* [DATA SHOWN]:
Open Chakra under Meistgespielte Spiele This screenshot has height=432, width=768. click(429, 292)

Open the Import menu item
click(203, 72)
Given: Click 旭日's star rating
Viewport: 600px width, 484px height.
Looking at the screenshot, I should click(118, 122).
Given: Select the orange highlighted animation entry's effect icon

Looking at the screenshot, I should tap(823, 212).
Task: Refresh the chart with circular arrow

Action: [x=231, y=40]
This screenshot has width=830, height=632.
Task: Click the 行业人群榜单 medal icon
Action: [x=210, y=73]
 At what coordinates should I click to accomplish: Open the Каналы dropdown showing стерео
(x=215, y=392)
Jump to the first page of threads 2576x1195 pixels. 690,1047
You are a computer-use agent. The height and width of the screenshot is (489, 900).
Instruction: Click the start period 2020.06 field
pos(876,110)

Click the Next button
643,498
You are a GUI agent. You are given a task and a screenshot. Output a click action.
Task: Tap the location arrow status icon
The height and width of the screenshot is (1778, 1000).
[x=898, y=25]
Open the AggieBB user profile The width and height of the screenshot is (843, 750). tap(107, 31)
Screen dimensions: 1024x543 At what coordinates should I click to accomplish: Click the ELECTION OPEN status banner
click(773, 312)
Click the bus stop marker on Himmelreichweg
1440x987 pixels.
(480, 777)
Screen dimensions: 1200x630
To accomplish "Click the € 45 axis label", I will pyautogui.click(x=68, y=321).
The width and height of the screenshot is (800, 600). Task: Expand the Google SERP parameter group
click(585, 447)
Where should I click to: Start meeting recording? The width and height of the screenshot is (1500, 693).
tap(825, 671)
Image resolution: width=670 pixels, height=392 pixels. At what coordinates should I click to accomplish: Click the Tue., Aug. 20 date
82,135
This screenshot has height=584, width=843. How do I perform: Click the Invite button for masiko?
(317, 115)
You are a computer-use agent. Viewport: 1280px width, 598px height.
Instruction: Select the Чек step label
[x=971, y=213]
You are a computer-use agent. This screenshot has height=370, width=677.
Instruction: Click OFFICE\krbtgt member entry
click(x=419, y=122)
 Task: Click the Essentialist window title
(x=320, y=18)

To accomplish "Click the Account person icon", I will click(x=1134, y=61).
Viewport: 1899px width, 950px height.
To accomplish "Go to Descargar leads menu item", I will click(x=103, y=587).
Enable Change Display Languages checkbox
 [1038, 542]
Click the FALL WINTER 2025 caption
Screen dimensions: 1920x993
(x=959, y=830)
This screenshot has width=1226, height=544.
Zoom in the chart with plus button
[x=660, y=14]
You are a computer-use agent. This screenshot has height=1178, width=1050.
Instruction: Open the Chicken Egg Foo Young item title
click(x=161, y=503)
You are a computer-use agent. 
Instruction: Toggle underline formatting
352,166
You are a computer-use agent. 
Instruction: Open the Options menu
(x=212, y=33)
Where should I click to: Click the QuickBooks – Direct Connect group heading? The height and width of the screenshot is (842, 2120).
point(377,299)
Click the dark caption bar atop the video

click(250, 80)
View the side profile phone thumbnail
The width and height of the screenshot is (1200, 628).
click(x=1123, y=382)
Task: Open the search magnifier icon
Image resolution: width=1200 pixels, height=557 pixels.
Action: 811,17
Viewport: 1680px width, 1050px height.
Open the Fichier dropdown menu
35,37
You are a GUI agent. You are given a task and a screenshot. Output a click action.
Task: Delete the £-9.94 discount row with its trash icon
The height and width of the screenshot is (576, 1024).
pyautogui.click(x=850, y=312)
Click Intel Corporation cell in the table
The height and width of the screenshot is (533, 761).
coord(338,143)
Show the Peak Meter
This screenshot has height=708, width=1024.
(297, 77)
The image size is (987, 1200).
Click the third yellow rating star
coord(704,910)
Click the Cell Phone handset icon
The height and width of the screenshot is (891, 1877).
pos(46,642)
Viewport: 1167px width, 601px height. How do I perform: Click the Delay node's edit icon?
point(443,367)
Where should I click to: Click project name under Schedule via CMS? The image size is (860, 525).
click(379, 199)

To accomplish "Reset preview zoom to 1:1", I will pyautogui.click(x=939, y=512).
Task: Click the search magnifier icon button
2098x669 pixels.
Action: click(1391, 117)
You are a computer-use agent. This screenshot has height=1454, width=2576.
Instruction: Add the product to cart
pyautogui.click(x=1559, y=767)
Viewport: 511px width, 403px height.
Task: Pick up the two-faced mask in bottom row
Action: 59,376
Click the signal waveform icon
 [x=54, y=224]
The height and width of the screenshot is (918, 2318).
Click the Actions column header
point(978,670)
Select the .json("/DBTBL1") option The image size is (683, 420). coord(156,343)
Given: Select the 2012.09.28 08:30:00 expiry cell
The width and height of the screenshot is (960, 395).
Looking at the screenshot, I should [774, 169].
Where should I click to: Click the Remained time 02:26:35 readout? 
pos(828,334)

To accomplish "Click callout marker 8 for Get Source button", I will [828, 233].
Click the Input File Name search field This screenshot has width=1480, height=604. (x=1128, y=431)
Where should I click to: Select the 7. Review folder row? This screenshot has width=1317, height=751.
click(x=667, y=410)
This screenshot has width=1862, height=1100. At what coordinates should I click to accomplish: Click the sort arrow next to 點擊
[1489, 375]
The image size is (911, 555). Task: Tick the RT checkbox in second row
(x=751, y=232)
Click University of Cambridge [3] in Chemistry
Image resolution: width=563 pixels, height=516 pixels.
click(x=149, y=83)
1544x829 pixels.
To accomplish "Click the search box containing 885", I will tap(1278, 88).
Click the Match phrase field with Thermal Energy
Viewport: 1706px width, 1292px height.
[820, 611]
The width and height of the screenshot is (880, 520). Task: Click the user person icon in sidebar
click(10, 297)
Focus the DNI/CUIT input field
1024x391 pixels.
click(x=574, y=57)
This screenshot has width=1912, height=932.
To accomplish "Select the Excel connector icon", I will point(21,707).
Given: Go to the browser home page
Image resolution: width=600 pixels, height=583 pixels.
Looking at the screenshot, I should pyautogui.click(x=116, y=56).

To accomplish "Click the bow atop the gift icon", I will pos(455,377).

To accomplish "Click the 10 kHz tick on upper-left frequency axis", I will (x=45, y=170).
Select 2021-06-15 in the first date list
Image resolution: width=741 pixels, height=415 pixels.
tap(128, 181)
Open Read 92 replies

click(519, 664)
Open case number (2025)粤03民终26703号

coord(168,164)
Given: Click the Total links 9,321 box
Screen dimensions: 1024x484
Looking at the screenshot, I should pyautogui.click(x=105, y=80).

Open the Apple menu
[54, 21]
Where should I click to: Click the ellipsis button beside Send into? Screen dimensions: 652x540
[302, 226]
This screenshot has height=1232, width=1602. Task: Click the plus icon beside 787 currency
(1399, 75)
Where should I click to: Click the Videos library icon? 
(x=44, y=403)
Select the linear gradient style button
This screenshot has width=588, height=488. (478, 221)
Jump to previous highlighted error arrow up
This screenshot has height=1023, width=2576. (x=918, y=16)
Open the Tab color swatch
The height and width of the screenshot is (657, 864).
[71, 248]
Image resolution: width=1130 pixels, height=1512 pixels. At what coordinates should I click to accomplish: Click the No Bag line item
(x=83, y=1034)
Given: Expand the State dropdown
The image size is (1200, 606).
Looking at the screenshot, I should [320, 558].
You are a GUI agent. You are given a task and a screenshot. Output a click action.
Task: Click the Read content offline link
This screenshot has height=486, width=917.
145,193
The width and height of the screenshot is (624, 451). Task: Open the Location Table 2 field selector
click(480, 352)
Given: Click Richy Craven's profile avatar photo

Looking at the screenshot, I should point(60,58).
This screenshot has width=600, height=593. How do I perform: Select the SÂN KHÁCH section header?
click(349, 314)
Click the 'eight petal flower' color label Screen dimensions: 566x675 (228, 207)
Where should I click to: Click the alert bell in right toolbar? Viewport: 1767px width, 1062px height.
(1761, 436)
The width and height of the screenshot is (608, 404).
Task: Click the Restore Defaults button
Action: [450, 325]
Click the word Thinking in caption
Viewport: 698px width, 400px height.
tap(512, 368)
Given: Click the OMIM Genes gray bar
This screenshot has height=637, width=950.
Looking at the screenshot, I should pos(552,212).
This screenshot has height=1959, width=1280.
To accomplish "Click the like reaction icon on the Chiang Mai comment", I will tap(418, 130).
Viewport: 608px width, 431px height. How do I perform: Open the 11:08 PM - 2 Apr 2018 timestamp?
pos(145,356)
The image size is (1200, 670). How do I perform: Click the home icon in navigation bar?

* [WHAT YOU NEED TO DO]: In the material above, find each line containing the word "home" and copy it.

* [OUTPUT BELOW]:
Given: Go to the browser home page
The image size is (1200, 670). How do I perform: Click the home icon in navigation bar?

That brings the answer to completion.